== Records for the exercise ==
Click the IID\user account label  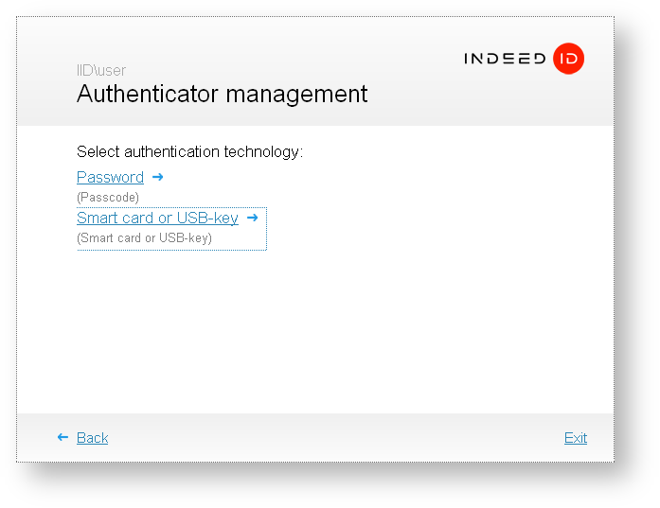[101, 71]
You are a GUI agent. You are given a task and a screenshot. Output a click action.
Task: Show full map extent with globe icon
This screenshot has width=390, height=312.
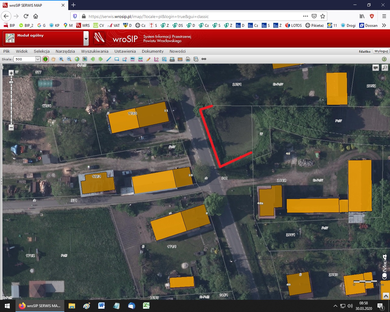[x=77, y=59]
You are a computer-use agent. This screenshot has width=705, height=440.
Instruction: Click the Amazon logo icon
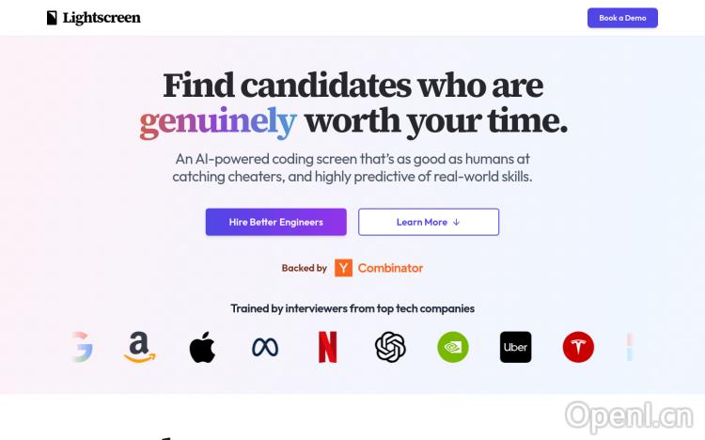pyautogui.click(x=140, y=347)
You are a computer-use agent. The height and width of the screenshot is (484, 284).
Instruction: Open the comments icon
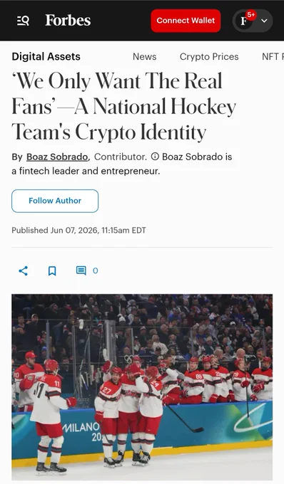click(81, 270)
===
The lines to write out run from the one containing "This screenshot has width=390, height=312." through the final line of the material above, both included; write them out exactly, with no pictures.

### Finished exercise
This screenshot has width=390, height=312.
[x=77, y=59]
You are a computer-use agent. This screenshot has width=705, height=440.
Instruction: Click the Amazon logo icon
pyautogui.click(x=140, y=347)
You are a computer-use agent. The height and width of the screenshot is (484, 284).
Instruction: Open the comments icon
click(81, 270)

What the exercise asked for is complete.